# [Supplied material]
*** Block opens ***
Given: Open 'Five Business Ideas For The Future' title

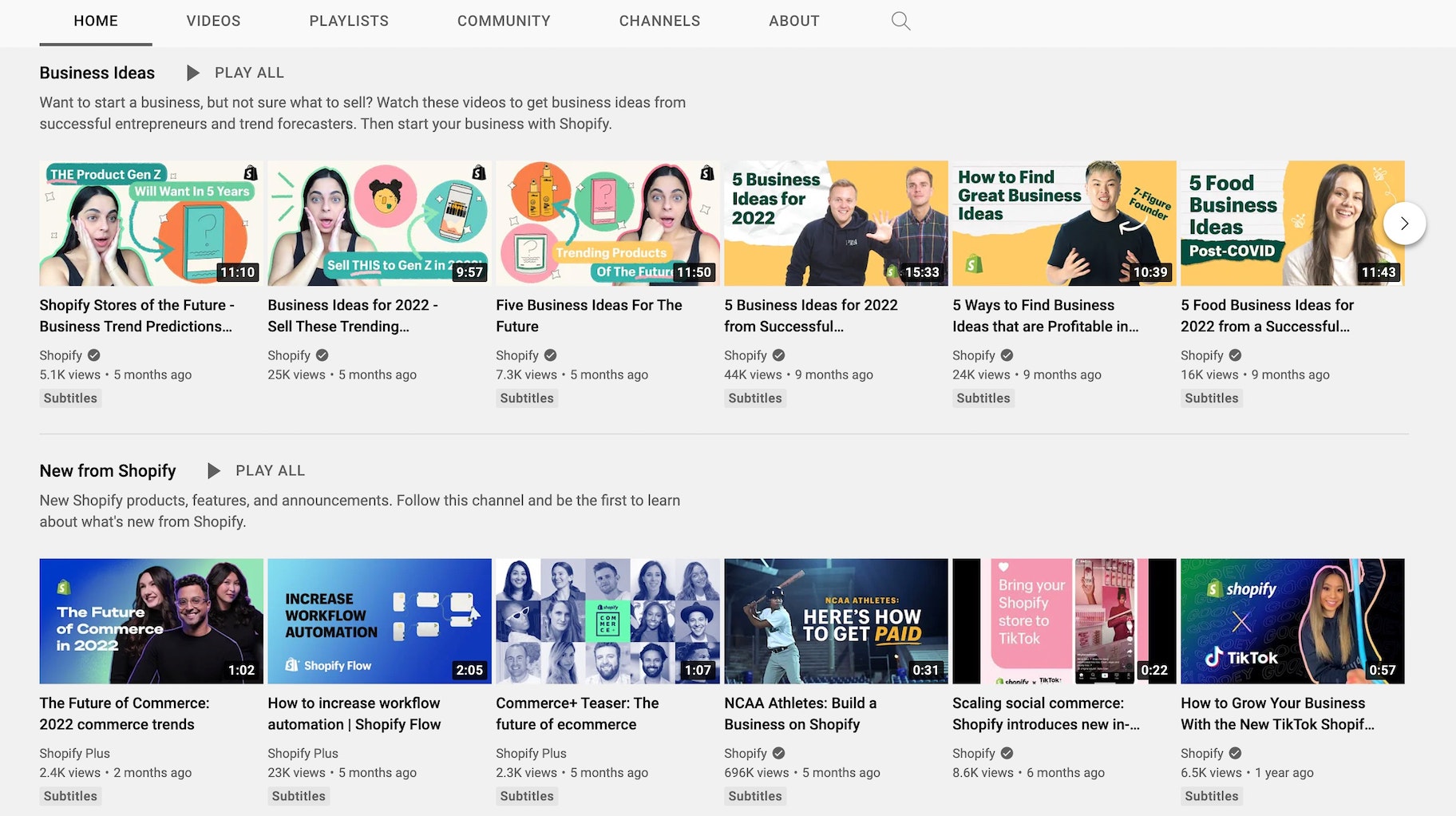Looking at the screenshot, I should tap(588, 315).
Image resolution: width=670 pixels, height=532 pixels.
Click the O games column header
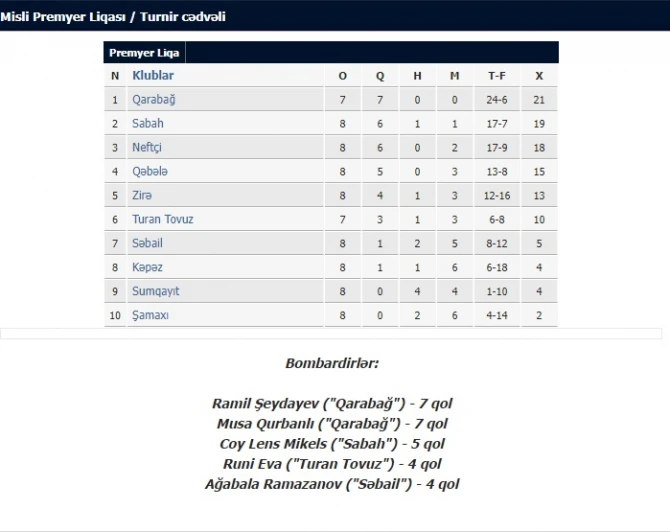coord(342,76)
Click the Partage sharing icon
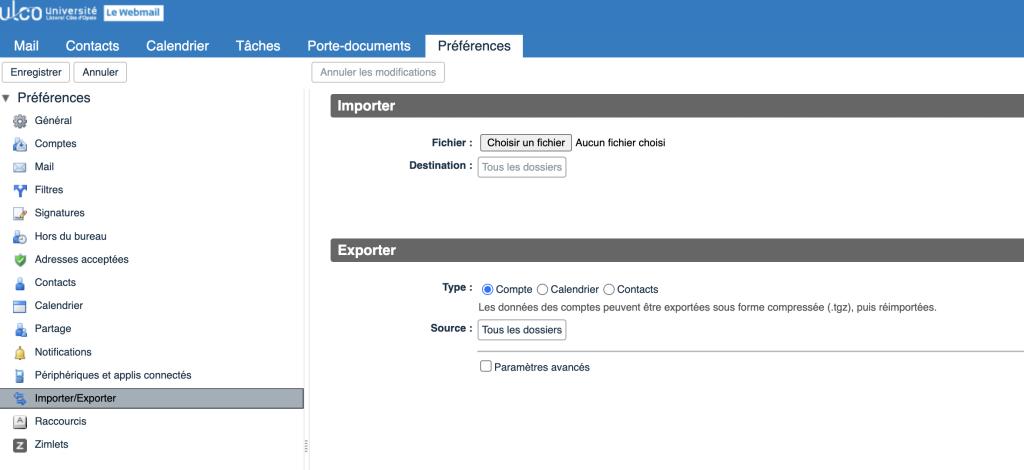This screenshot has width=1024, height=470. coord(19,329)
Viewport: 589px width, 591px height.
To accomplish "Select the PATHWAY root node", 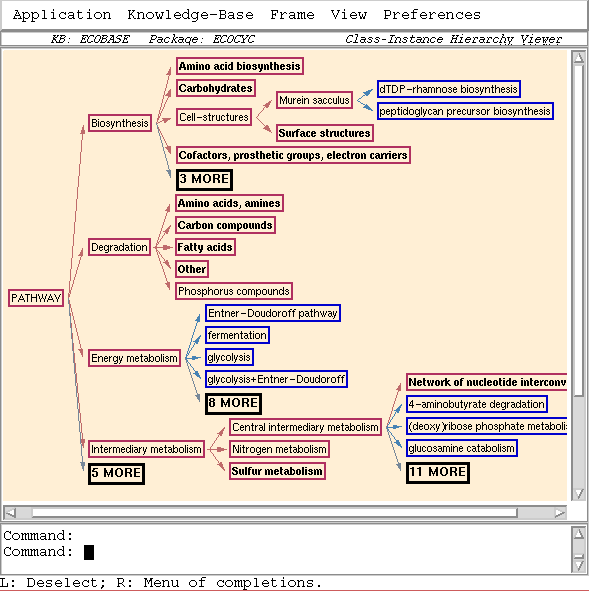I will pyautogui.click(x=36, y=298).
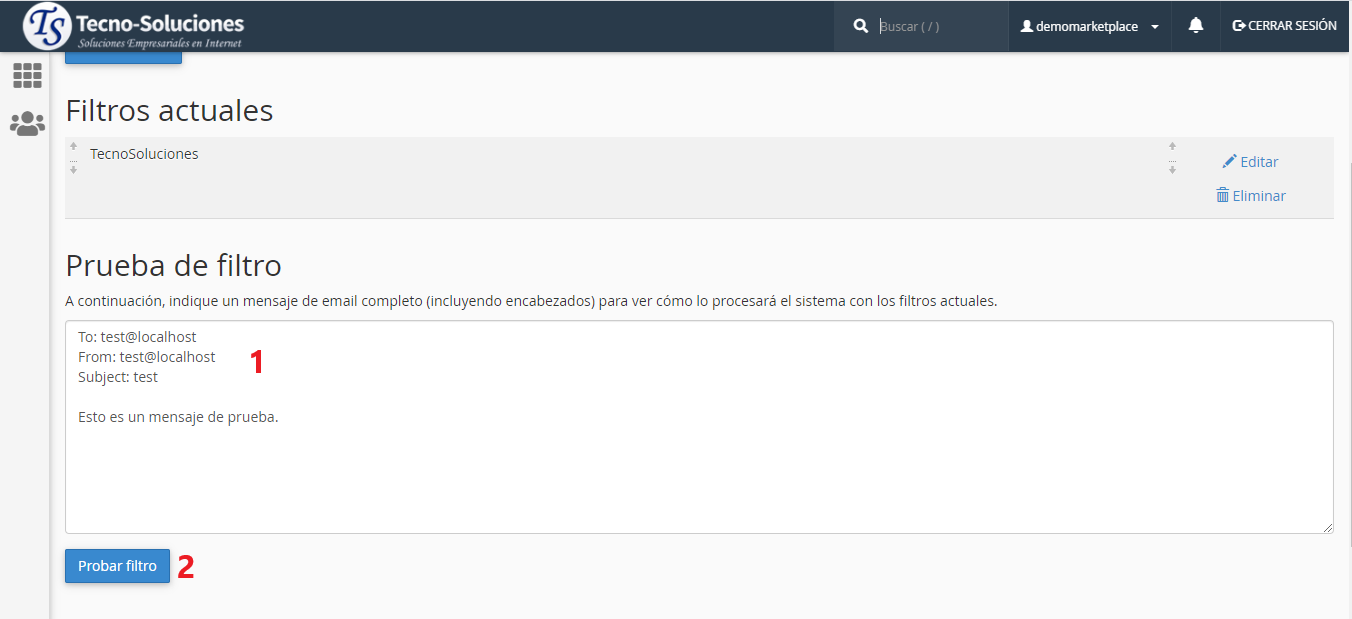Click the Tecno-Soluciones logo
This screenshot has height=619, width=1352.
[134, 27]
*** Block closes ***
# [Task]
Using the data above, retype exactly and only the lines from the one containing "Click the O games column header" up to and including the one containing "Viewport: 589px width, 591px height.", with no pictures carried over.

# [Task result]
Click the O games column header
coord(342,76)
Click the Partage sharing icon
This screenshot has width=1024, height=470. coord(19,329)
Viewport: 589px width, 591px height.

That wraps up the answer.